## Instructions for the task
Write out every single entry exactly.

BEGIN

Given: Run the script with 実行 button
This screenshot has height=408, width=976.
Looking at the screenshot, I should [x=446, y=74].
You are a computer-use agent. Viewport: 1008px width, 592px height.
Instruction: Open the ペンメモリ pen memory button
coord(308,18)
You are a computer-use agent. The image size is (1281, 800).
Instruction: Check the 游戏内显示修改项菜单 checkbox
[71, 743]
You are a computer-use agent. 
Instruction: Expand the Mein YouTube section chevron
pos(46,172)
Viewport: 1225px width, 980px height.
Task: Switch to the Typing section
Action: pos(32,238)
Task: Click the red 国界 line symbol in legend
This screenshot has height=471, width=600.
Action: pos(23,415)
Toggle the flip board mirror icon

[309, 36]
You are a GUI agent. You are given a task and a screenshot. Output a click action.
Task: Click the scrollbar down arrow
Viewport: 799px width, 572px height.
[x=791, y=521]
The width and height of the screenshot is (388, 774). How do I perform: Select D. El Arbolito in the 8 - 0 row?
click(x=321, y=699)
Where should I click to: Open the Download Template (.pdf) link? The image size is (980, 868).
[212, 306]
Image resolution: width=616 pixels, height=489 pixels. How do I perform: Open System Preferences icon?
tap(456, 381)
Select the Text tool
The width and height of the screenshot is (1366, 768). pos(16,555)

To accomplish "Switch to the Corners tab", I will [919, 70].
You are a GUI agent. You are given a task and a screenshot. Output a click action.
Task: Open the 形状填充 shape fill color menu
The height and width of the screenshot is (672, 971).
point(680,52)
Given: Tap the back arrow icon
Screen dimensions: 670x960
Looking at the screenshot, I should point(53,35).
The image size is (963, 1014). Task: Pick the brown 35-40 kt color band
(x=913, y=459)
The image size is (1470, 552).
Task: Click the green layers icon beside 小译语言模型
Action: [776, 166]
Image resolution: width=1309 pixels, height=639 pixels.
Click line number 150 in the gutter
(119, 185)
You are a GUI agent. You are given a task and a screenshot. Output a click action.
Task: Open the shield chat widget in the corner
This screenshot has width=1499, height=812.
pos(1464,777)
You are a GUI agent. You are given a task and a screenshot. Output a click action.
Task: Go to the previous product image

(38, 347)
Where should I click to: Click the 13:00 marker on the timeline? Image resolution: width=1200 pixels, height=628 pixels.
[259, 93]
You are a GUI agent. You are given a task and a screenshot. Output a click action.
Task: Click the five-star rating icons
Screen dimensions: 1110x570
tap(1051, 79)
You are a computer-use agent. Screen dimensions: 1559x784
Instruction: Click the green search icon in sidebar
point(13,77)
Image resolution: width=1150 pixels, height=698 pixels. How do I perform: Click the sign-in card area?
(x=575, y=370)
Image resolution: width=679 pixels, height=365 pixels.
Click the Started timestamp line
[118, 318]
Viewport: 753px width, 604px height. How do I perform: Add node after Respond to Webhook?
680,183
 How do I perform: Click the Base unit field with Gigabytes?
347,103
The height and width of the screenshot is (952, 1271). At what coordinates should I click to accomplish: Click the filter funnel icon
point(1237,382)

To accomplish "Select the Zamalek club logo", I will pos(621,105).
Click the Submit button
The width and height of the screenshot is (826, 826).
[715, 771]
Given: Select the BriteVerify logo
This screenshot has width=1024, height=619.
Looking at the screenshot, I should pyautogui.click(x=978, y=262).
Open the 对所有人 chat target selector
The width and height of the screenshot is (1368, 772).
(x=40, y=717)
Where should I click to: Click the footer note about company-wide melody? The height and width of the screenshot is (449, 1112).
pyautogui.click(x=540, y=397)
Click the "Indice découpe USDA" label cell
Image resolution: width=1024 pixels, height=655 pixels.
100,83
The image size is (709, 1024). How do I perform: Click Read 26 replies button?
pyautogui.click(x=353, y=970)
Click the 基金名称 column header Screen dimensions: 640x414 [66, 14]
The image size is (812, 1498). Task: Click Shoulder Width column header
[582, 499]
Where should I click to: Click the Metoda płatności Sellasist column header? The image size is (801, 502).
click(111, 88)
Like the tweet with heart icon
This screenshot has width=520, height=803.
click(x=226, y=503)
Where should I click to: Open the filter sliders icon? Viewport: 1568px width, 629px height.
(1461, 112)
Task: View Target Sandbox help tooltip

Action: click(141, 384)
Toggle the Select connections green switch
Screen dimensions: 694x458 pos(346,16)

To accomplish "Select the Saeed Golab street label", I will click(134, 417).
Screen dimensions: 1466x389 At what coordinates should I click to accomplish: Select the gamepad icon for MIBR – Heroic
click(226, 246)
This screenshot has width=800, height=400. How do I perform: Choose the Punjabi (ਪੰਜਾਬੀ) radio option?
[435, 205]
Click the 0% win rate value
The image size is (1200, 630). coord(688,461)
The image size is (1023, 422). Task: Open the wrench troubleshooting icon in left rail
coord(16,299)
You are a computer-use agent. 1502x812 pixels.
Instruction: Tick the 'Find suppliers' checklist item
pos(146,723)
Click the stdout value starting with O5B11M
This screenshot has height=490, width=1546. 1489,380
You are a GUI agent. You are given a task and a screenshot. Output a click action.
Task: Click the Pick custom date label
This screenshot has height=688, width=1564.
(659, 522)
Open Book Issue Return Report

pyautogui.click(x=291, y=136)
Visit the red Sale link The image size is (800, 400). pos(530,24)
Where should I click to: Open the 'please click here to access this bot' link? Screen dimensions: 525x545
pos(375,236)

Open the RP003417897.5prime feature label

END

## Result of the exercise
Given: Run the script with 実行 button
This screenshot has height=408, width=976.
Looking at the screenshot, I should [x=446, y=74].
You are a computer-use agent. Viewport: 1008px width, 592px height.
Instruction: Open the ペンメモリ pen memory button
coord(308,18)
You are a computer-use agent. The image size is (1281, 800).
Instruction: Check the 游戏内显示修改项菜单 checkbox
[71, 743]
You are a computer-use agent. 
Instruction: Expand the Mein YouTube section chevron
pos(46,172)
Viewport: 1225px width, 980px height.
Task: Switch to the Typing section
Action: pos(32,238)
Task: Click the red 国界 line symbol in legend
This screenshot has height=471, width=600.
Action: pos(23,415)
Toggle the flip board mirror icon

[309, 36]
You are a GUI agent. You are given a task and a screenshot. Output a click action.
Task: Click the scrollbar down arrow
Viewport: 799px width, 572px height.
[x=791, y=521]
The width and height of the screenshot is (388, 774). How do I perform: Select D. El Arbolito in the 8 - 0 row?
click(x=321, y=699)
Where should I click to: Open the Download Template (.pdf) link? The image size is (980, 868).
[212, 306]
Image resolution: width=616 pixels, height=489 pixels. How do I perform: Open System Preferences icon?
tap(456, 381)
Select the Text tool
The width and height of the screenshot is (1366, 768). pos(16,555)

To accomplish "Switch to the Corners tab", I will [919, 70].
You are a GUI agent. You are given a task and a screenshot. Output a click action.
Task: Open the 形状填充 shape fill color menu
The height and width of the screenshot is (672, 971).
point(680,52)
Given: Tap the back arrow icon
Screen dimensions: 670x960
Looking at the screenshot, I should point(53,35).
The image size is (963, 1014). Task: Pick the brown 35-40 kt color band
(x=913, y=459)
The image size is (1470, 552).
Task: Click the green layers icon beside 小译语言模型
Action: [776, 166]
Image resolution: width=1309 pixels, height=639 pixels.
Click line number 150 in the gutter
(119, 185)
You are a GUI agent. You are given a task and a screenshot. Output a click action.
Task: Open the shield chat widget in the corner
This screenshot has width=1499, height=812.
pos(1464,777)
You are a GUI agent. You are given a task and a screenshot. Output a click action.
Task: Go to the previous product image

(38, 347)
Where should I click to: Click the 13:00 marker on the timeline? Image resolution: width=1200 pixels, height=628 pixels.
[259, 93]
You are a GUI agent. You are given a task and a screenshot. Output a click action.
Task: Click the five-star rating icons
Screen dimensions: 1110x570
tap(1051, 79)
You are a computer-use agent. Screen dimensions: 1559x784
Instruction: Click the green search icon in sidebar
point(13,77)
Image resolution: width=1150 pixels, height=698 pixels. How do I perform: Click the sign-in card area?
(x=575, y=370)
Image resolution: width=679 pixels, height=365 pixels.
Click the Started timestamp line
[118, 318]
Viewport: 753px width, 604px height. How do I perform: Add node after Respond to Webhook?
680,183
 How do I perform: Click the Base unit field with Gigabytes?
347,103
The height and width of the screenshot is (952, 1271). At what coordinates should I click to accomplish: Click the filter funnel icon
point(1237,382)

To accomplish "Select the Zamalek club logo", I will pos(621,105).
Click the Submit button
The width and height of the screenshot is (826, 826).
[715, 771]
Given: Select the BriteVerify logo
This screenshot has width=1024, height=619.
Looking at the screenshot, I should pyautogui.click(x=978, y=262).
Open the 对所有人 chat target selector
The width and height of the screenshot is (1368, 772).
(x=40, y=717)
Where should I click to: Click the footer note about company-wide melody? The height and width of the screenshot is (449, 1112).
pyautogui.click(x=540, y=397)
Click the "Indice découpe USDA" label cell
Image resolution: width=1024 pixels, height=655 pixels.
100,83
The image size is (709, 1024). How do I perform: Click Read 26 replies button?
pyautogui.click(x=353, y=970)
Click the 基金名称 column header Screen dimensions: 640x414 [66, 14]
The image size is (812, 1498). Task: Click Shoulder Width column header
[582, 499]
Where should I click to: Click the Metoda płatności Sellasist column header? The image size is (801, 502).
click(111, 88)
Like the tweet with heart icon
This screenshot has width=520, height=803.
click(x=226, y=503)
Where should I click to: Open the filter sliders icon? Viewport: 1568px width, 629px height.
(1461, 112)
Task: View Target Sandbox help tooltip

Action: click(141, 384)
Toggle the Select connections green switch
Screen dimensions: 694x458 pos(346,16)

To accomplish "Select the Saeed Golab street label", I will click(134, 417).
Screen dimensions: 1466x389 At what coordinates should I click to accomplish: Select the gamepad icon for MIBR – Heroic
click(226, 246)
This screenshot has width=800, height=400. How do I perform: Choose the Punjabi (ਪੰਜਾਬੀ) radio option?
[435, 205]
Click the 0% win rate value
The image size is (1200, 630). coord(688,461)
The image size is (1023, 422). Task: Open the wrench troubleshooting icon in left rail
coord(16,299)
You are a computer-use agent. 1502x812 pixels.
Instruction: Tick the 'Find suppliers' checklist item
pos(146,723)
Click the stdout value starting with O5B11M
This screenshot has height=490, width=1546. 1489,380
You are a GUI agent. You are given a task and a screenshot. Output a click action.
Task: Click the Pick custom date label
This screenshot has height=688, width=1564.
(659, 522)
Open Book Issue Return Report

pyautogui.click(x=291, y=136)
Visit the red Sale link The image size is (800, 400). pos(530,24)
Where should I click to: Open the 'please click here to access this bot' link? Screen dimensions: 525x545
pos(375,236)

Open the RP003417897.5prime feature label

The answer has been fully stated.